For this exercise, please return exactly the line containing "This screenshot has" and each line after it through the end of the records, with no pictures included.

[Items from a data source]
● ● ●
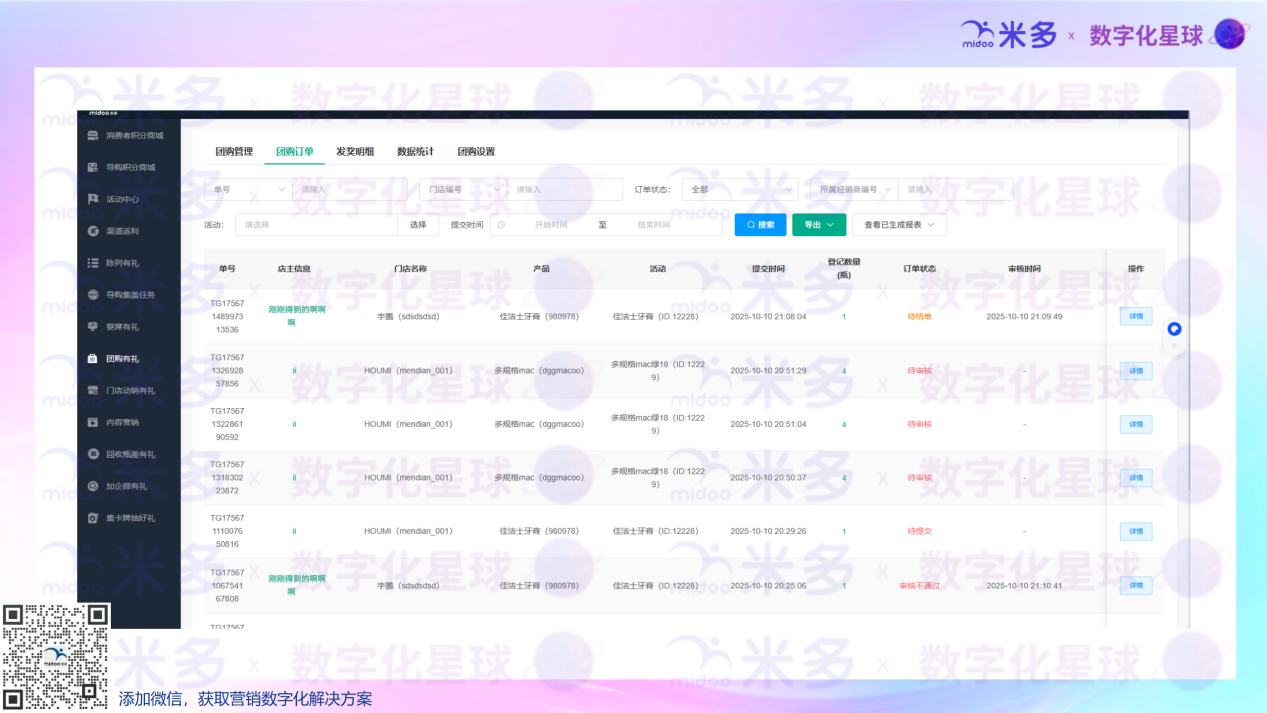Switch to the 数据统计 tab
Screen dimensions: 1267x713
click(x=415, y=152)
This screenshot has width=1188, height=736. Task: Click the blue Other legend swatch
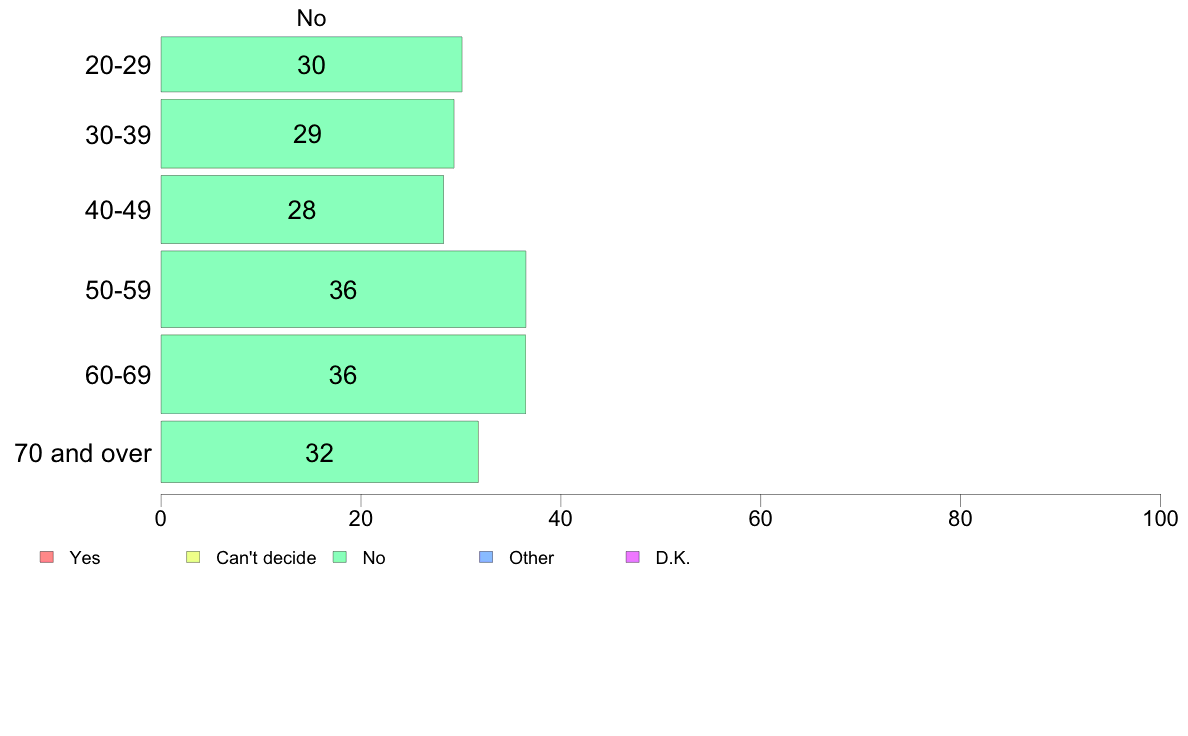tap(486, 557)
● ● ●
> Exercise response:
This screenshot has width=1188, height=736. Task: Click the blue Other legend swatch
tap(486, 557)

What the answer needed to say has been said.